=== Begin Enclosure ===
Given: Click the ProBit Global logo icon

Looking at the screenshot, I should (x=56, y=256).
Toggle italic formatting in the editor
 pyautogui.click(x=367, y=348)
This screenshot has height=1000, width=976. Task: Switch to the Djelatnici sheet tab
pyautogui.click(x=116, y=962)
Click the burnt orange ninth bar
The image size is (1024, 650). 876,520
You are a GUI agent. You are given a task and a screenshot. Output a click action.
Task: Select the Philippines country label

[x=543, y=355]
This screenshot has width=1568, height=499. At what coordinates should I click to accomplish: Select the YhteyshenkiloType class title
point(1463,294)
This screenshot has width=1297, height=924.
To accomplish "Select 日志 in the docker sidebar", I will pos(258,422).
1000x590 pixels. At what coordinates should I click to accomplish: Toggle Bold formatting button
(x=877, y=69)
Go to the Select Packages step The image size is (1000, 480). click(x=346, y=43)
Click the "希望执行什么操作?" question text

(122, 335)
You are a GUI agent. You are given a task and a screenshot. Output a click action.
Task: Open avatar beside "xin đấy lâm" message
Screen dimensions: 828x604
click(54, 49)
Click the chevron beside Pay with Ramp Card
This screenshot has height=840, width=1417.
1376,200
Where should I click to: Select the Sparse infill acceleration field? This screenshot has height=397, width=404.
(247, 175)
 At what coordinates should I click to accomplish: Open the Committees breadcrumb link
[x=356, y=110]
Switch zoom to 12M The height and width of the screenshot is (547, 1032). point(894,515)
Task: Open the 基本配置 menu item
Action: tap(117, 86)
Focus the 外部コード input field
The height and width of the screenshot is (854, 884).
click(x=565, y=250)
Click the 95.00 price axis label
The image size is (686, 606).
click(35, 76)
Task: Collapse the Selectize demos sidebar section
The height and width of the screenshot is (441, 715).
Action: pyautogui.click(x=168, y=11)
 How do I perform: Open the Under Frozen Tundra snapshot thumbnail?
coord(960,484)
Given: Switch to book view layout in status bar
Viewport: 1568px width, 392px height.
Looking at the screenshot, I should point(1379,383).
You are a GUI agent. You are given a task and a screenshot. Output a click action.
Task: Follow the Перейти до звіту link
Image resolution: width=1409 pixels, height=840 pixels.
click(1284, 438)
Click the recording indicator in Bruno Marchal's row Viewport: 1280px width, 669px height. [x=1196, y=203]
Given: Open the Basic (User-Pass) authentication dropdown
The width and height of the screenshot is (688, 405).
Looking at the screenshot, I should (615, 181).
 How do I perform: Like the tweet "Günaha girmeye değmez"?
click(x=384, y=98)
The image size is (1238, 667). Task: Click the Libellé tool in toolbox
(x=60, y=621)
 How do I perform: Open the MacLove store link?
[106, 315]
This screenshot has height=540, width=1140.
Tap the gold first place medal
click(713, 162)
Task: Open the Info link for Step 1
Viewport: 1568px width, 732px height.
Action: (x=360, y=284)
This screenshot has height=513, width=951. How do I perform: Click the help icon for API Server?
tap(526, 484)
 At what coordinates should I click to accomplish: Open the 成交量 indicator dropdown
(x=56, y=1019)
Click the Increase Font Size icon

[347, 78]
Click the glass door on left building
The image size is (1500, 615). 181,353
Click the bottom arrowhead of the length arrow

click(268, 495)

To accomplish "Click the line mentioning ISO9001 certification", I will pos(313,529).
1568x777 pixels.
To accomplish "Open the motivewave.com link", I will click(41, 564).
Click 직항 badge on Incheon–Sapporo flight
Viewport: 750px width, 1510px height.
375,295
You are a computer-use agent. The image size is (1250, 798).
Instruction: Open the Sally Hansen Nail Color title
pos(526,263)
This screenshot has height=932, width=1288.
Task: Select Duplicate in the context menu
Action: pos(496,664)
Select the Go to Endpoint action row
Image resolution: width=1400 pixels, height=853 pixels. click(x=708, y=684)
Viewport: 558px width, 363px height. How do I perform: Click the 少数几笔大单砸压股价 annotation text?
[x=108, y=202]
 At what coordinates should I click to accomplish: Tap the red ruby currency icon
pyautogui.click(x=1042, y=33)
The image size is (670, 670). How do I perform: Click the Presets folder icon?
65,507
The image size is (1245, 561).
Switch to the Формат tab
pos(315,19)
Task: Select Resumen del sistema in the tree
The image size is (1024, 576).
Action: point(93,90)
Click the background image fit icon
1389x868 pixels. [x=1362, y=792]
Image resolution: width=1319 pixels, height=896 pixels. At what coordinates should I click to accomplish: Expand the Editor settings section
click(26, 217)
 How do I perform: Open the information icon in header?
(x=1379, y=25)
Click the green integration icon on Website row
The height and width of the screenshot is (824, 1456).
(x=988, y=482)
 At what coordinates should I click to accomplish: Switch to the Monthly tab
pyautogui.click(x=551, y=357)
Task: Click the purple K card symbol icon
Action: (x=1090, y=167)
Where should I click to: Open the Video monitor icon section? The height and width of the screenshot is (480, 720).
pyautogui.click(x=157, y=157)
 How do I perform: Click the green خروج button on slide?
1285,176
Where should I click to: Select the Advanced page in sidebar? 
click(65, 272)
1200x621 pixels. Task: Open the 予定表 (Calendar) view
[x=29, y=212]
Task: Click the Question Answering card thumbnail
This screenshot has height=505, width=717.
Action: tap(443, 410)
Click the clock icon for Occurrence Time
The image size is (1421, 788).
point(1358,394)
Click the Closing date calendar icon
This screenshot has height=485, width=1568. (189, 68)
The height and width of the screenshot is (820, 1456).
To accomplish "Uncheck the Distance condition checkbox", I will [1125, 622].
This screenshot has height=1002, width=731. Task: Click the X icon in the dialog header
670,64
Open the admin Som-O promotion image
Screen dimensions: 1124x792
=== End Enclosure ===
Problem –
Beginning at the line that contains "How do I perform: Open the information", give again every line down to the end of the material, exactly as written, and stop there.

Exercise solution –
 How do I perform: Open the information icon in header?
(x=1379, y=25)
Click the green integration icon on Website row
The height and width of the screenshot is (824, 1456).
(x=988, y=482)
 At what coordinates should I click to accomplish: Switch to the Monthly tab
pyautogui.click(x=551, y=357)
Task: Click the purple K card symbol icon
Action: (x=1090, y=167)
Where should I click to: Open the Video monitor icon section? The height and width of the screenshot is (480, 720).
pyautogui.click(x=157, y=157)
 How do I perform: Click the green خروج button on slide?
1285,176
Where should I click to: Select the Advanced page in sidebar? 
click(65, 272)
1200x621 pixels. Task: Open the 予定表 (Calendar) view
[x=29, y=212]
Task: Click the Question Answering card thumbnail
This screenshot has height=505, width=717.
Action: tap(443, 410)
Click the clock icon for Occurrence Time
The image size is (1421, 788).
point(1358,394)
Click the Closing date calendar icon
This screenshot has height=485, width=1568. (189, 68)
The height and width of the screenshot is (820, 1456).
To accomplish "Uncheck the Distance condition checkbox", I will [1125, 622].
This screenshot has height=1002, width=731. Task: Click the X icon in the dialog header
670,64
Open the admin Som-O promotion image
Screen dimensions: 1124x792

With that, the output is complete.